The court's decision dismissed Maric's proposals for a new investigation and examination of evidence in the Vogosca area near Sarajevo, where the crimes were allegedly committed.
``The suggested acts of new investigation, event reconstruction, exhumation, autopsy etcetera, are not necessary because there was plenty of other evidence sufficient for a verdict,'' the court decision said.
The Office of the High Representative to Bosnia, the international body in charge of overseeing civilian aspects of the Bosnian peace accord, said it had been monitoring the appeal procedure for the past seven months and ranked the case as ``high priority.''
``We are concerned about the implications of the case and we will be taking active interest in the outcome of the appeals procedure at the Supreme Court,'' spokesman Duncan Bullivant said.
``We will be seeking to ensure that the rule of law remains the prime consideration and that inter-ethnic politics are not allowed to interfere,'' he said.
Maric said Herak and Damjanovic were put in the same cell last month for the first time since their arrest in November 1992.
``Throughout the original investigation and all these years they were kept strictly apart. If you are even contemplating a new trial and renewed questioning, then putting them together is nonsense,'' he said.
The decision stated that the court had requested a legal opinion from a state prosecutor, who gave his consent for a new trial. When a new prosecutor was appointed recently, the opinion was reversed.
``The new prosecutor happens to be the chief prosecutor from the original trial,'' Maric said.
Damjanovic was shocked to hear of the court's decision because he had clearly expected things to go the other way, Maric said. He added he was filing a complaint to the Supreme Court on Saturday.
``I think my chances are better. I reckon the higher the court, the more distant it is from politics.''
June 15, 1997
Court Rejects New Serb Trial
SARAJEVO, Bosnia-Herzegovina (AP) -- A Sarajevo court rejected a plea to give a Bosnian Serb a new trial even though two of the three men he was convicted of killing have been found alive, a newspaper reported Sunday.
Sretko Damjanovic was found guilty of war crimes and genocide, and sentenced to death in March 1993 for killing two Muslim brothers, Kasim and Asim Blekic, and a third man as the Bosnian war broke out. He is jailed in Sarajevo.
Damjanovic's lawyer Branko Maric, found the Blekic brothers alive in 1996 and appealed for a new trial.
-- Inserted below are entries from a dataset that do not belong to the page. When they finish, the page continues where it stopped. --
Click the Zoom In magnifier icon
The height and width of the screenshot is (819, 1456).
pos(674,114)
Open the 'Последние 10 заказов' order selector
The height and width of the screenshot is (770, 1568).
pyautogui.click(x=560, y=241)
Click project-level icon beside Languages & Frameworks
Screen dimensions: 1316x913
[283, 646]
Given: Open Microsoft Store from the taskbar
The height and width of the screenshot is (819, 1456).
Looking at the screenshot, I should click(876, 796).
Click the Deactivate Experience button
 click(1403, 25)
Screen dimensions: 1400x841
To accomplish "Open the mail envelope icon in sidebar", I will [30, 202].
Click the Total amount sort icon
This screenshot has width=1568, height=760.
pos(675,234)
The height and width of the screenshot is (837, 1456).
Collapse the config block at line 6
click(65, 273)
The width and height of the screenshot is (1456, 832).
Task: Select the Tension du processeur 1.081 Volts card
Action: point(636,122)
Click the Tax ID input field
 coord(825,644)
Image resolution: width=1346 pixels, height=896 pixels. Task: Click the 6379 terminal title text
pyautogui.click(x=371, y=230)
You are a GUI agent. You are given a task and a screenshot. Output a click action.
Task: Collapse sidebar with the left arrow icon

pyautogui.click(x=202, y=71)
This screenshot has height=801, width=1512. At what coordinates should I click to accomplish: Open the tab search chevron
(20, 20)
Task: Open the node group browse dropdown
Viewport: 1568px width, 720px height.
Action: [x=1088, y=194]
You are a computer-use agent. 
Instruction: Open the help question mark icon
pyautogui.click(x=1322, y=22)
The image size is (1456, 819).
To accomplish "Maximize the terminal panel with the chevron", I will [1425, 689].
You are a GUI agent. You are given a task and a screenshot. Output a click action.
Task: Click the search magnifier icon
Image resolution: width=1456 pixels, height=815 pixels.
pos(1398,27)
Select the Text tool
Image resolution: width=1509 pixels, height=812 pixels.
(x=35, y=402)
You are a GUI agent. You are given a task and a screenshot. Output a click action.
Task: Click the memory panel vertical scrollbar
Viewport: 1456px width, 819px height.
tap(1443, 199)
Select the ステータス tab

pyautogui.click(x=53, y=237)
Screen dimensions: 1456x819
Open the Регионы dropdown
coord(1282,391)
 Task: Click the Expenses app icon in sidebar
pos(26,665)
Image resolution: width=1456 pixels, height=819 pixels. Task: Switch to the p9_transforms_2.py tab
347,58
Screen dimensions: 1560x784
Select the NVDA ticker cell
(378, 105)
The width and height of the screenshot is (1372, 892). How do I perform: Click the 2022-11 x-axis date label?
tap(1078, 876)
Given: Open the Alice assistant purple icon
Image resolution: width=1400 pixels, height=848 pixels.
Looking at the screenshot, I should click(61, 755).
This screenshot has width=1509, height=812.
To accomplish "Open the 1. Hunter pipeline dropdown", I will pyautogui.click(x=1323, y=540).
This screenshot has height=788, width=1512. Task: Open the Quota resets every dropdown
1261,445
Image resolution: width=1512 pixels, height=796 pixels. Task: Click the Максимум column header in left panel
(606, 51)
The Sarajevo daily Oslobodjenje said prosecutor Domin Malbasic agreed to a new trial, but that Malbasic since had been replaced. The new prosecutor, Munib Bisic, recommended that the court reject the appeal. A three-judge panel led by Judge Dzenana Latic went along with Bisic's recommendation, the paper said.
Damjanovic had been accused by co-defendant Borislav Herak of killing the Blekic brothers and four other people. Herak was the only one who provided evidence against Damjanovic.
In addition to the Blekic brothers, Damjanovic also was convicted of killing Ramiz Krso. A different man, Nebojsa Spiric, said in an interview on Bosnian Serb TV that he killed Krso.
Maric has indicated he would appeal an unfavorable ruling to the Supreme Court.